Subitamente, uma fumaça negra começou a brotar das costas do homem de terno, formando uma sombra do que pareciam asas, mas com um aspecto incerto e macabro, quase como as asas de um dragão medieval. "Não se assuste, Ungido! Vamos conversar...".
Daniel paralisou. Seus olhos arregalados fixavam posição nos olhos da criatura a sua frente, que parecia ter chamas brilhando na pupila que se dilatava aos poucos. Instintivamente, começou a orar, pouco prestando atenção nas palavras que resmungava, mas buscando dentro de si toda fé que havia resgatado e retomado.
"A guerra é contada pelos vencedores, meu caro!", disse aquele ser perturbador. "Mas você já ouviu a nossa versão? Já parou para pensar por que os anjos pedem desesperadamente que nenhum humano nos dê ouvido? Será que não é porque nós temos uma parte da verdade que não lhes convém?"
"Pode me chamar de Samael." O demônio estendeu a mão como quem pede para ser cumprimentado. Daniel hesitou e não se mexeu (provavelmente não conseguiria nem se quisesse), o que, aparentemente, não foi tomado como insulto. "Ok, respeito seu temor. Não vou segurá-lo aqui por mais tempo porque agora você está em evidência e eu não quero esses holofotes para mim. Serei breve em meu relato:"
"Como um cristão praticante, você conhece a versão angelical da queda do grande Lúcifer. Saiba, contudo, que o que ele realmente queria não era o lugar do Jeová, mas que o conhecimento que ele detém fosse disseminado. Que a ditadura do orbe superior acabasse! A guerra que se seguiu à tentativa do Primeiro Caído de encontrar a fonte da sabedoria suprema foi provocada unicamente pela incitação da massa de anjos bitolados e sem personalidade pelo dito Todo-Poderoso!" Daniel, sem perceber, parou de rezar. Começou a prestar mais atenção ao que Samael dizia.
"Agora é evidente para mim que perderíamos, mas nossa ideologia nos levou a entrar na batalha direta e frontal com dois terços dos habitantes celestes! Fomos exilados após a derrota e refundamos o céu em um orbe inferior. Tudo o que queremos é o conhecimento supremo que aquele ditador prepotente guarda só para si... Você, na posição de Ungido, ou Esclarecido, como nós preferimos, é uma peça chave para balancear essa busca." Um instante de silêncio se fez. Os dois se olhavam compenetradamente. Nenhum músculo era movido por eles.

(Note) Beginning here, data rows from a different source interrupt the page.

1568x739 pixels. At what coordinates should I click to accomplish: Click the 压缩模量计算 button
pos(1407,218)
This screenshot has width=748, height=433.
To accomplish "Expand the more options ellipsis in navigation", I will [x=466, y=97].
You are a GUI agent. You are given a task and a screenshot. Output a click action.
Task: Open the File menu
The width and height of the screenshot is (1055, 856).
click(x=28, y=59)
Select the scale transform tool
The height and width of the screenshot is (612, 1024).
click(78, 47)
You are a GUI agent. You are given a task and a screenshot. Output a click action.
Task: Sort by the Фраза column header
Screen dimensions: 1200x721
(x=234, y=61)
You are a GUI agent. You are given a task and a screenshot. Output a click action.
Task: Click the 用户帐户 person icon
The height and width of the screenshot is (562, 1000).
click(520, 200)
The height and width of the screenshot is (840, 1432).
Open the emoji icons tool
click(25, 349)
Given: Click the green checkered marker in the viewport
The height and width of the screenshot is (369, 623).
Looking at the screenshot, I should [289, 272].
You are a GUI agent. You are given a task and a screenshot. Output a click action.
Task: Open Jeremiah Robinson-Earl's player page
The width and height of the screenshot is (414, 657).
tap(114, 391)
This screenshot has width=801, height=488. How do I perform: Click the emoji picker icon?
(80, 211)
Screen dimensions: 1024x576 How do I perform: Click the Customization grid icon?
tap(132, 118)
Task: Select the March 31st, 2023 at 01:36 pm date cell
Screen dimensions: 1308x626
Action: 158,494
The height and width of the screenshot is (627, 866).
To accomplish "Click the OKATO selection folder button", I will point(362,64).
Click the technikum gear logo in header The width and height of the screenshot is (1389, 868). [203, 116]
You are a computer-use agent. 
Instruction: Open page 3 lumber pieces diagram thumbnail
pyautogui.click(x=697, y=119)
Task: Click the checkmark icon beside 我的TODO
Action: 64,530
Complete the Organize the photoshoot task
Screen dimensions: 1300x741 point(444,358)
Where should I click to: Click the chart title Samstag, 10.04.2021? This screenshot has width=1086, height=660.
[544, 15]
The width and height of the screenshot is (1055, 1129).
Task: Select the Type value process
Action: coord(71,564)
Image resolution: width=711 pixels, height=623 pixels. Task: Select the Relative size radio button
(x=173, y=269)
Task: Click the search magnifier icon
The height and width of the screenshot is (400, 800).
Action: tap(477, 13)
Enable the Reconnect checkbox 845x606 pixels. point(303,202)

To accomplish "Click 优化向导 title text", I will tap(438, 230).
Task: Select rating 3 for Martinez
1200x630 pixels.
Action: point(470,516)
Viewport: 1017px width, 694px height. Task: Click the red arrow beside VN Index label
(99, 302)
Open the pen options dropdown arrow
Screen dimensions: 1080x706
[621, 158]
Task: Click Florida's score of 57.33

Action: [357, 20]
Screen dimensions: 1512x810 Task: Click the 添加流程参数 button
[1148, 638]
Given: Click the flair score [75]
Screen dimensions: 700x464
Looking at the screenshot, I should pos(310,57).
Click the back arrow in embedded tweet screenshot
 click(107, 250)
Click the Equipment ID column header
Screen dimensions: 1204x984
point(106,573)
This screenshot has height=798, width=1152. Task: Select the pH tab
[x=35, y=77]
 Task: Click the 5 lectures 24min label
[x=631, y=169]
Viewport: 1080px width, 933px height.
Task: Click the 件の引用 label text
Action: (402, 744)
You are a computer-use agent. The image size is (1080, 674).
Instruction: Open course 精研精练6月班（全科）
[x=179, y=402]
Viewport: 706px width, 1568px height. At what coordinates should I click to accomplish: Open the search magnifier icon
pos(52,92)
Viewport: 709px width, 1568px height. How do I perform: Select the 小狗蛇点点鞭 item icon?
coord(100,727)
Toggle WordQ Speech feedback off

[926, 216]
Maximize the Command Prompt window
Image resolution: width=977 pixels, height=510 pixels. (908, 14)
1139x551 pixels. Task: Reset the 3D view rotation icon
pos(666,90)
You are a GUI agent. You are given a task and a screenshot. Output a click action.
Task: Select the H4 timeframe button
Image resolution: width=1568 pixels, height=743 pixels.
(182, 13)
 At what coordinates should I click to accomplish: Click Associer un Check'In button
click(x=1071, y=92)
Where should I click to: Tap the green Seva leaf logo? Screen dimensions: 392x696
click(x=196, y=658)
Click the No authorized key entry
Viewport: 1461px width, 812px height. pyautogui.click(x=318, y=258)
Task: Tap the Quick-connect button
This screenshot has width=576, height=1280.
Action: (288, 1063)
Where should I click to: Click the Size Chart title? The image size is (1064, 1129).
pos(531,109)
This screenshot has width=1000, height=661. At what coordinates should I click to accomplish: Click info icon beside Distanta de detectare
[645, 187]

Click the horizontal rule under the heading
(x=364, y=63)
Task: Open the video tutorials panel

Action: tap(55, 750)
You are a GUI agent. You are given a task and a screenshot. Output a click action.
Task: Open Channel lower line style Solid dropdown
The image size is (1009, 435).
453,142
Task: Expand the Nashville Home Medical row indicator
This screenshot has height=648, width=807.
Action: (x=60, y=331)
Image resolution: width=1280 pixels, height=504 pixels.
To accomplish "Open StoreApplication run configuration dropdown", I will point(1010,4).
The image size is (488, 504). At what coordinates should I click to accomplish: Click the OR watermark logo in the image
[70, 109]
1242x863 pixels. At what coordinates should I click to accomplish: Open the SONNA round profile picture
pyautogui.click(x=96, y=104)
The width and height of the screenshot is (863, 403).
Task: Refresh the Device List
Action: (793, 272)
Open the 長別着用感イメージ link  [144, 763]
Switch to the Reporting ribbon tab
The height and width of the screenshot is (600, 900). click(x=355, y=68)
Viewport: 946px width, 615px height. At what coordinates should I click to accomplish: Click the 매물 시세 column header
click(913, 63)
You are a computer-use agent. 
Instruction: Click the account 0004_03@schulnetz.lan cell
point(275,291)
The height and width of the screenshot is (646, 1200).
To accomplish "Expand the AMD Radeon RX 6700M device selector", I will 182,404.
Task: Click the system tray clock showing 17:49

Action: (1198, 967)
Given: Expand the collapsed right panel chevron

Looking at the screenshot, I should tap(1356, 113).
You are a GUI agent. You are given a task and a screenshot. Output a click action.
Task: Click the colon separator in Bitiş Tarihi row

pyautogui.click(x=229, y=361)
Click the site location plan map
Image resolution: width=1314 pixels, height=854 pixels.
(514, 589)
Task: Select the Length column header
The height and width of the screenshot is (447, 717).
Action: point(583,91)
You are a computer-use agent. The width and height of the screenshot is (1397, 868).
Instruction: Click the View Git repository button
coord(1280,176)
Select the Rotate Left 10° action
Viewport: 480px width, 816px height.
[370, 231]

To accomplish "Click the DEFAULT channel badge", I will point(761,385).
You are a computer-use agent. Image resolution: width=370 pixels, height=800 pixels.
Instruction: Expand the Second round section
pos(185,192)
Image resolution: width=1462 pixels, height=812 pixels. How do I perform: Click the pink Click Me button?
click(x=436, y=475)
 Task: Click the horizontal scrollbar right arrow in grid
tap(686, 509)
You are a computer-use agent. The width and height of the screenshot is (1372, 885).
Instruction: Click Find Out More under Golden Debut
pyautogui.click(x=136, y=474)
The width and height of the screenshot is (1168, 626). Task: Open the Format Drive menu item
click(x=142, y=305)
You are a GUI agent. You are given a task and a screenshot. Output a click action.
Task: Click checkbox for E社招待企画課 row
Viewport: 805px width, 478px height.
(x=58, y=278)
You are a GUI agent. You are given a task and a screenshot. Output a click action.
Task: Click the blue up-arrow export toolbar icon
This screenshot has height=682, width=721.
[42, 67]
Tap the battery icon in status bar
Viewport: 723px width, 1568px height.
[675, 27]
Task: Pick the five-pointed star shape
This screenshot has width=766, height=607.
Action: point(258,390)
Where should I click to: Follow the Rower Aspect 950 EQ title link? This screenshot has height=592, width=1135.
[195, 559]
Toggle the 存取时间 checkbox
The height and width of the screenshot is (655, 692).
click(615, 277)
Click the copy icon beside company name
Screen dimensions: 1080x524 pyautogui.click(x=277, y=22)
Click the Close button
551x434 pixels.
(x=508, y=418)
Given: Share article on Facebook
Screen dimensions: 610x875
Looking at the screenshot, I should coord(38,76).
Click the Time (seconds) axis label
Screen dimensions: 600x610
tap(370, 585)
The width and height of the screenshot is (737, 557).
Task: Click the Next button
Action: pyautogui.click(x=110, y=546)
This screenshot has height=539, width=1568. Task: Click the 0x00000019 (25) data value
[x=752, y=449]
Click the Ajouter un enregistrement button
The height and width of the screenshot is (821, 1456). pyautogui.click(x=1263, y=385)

"Pode ir agora, rapaz! Pense no que te falei e volte sempre que quiser, dizendo que precisa falar com o senhor Geheimgang." As asas negras saíram de cena, o cheiro da sala voltou a ser de madeira e tinta. Samael, ou Sr. Geheimgang, levantou-se e saiu pela porta que entrou. A tranca da porta pela qual Daniel foi jogado ali dentro se fez ouvir abrindo.